Performance in a typical Cocoon application

30 June 2006 cocoon nouvo

How do you get good performance out of a Cocoon-based application? Generating each page on the fly is often costly, especially when pages are built from an aggregate of different data sources, which is a common case.

The drawing at the right (full-size version here) shows the structure of a typical Cocoon application. It comes from my what you need to know about Cocoon presentation at the Cocoon GetTogether 2004. Not cutting-edge stuff then, but it's still valid as ever.

The key to performance with dynamically-generated websites is caching. Might sound obvious...I should maybe say intelligent caching instead.

In the case of nouvo.ch and archives.tsr.ch, which both run on live Cocoon instances, we've based many of our technical decisions on the cacheability of the pages.
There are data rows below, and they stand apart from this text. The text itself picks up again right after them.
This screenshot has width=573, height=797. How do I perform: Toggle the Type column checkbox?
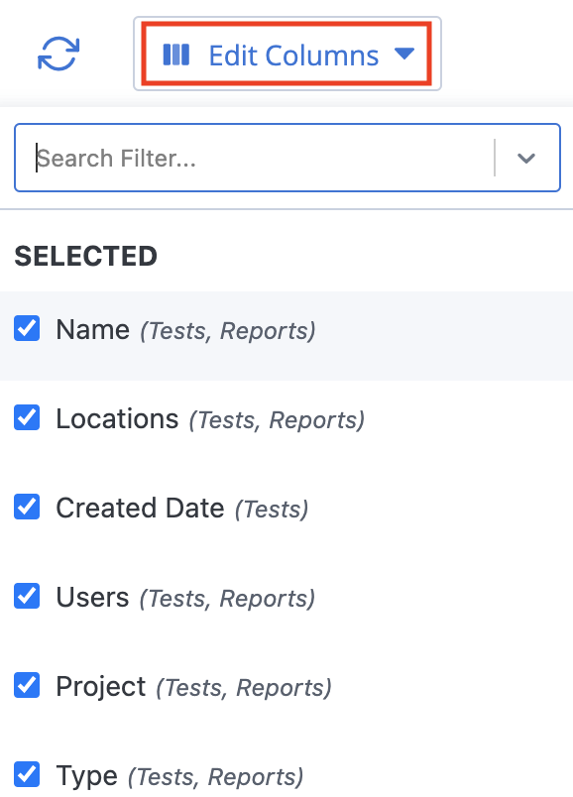point(27,774)
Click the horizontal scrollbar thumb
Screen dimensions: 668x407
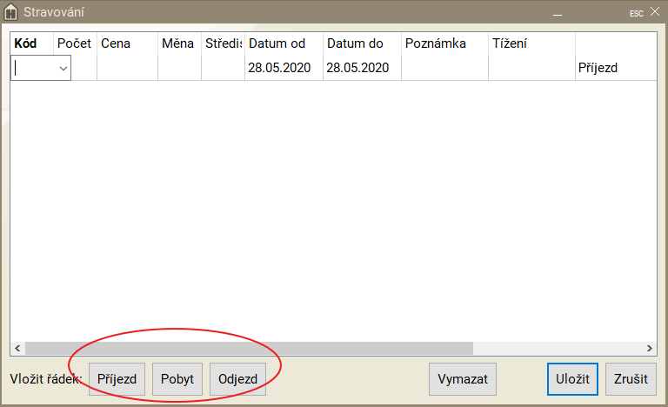click(249, 348)
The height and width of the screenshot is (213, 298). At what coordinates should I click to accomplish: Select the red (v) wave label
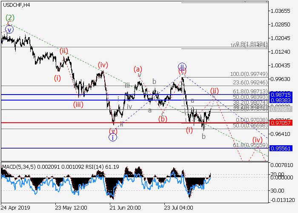pyautogui.click(x=112, y=130)
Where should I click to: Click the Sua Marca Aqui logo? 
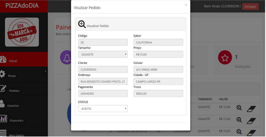(x=22, y=32)
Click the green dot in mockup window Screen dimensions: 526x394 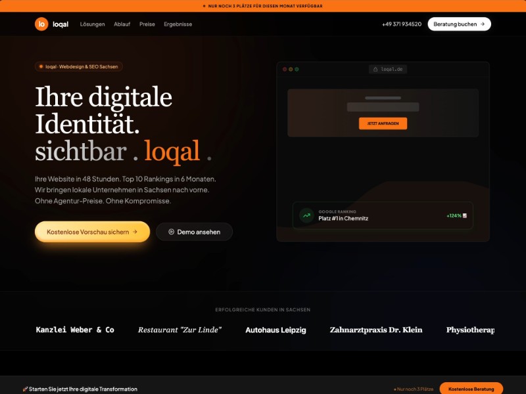coord(297,69)
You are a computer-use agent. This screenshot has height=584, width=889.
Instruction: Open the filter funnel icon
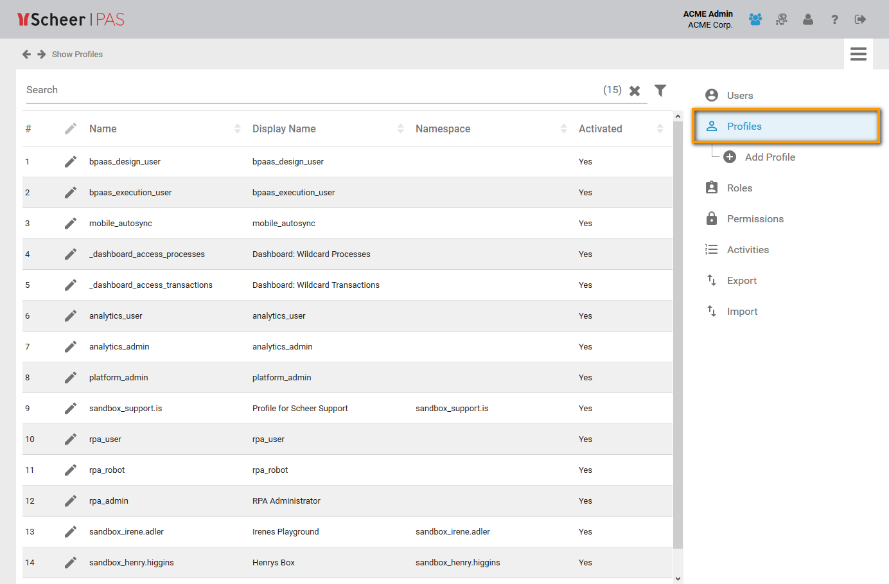tap(660, 91)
These websites do not have very high traffic on average, but we get big peaks of load when something's announced on TV, so we need to be able handle sudden large bursts. It's quite fun to see the peaks in bandwidth right after a TV announcement about these sites. At least when it works....but we've been doing quite good since the launch of nouvo in 2004.

Many "page gadgets" will kill the cacheability, but a website design where as much of the page as possible is stateless is the key to being able to efficiently cache things.

Do your website visitors really need personalized pages? Often not...and if you really need it, there are clever ways of implemeting personalization, like sending small chunks of javascript for the parts that need to be different for each visitor, or using Ajax or AHAH to send very smalll parts of personalized content. We're using the latter technique on nouvo.ch, sending small chunks of XML via XmlHttpRequest when a visitor is logged in.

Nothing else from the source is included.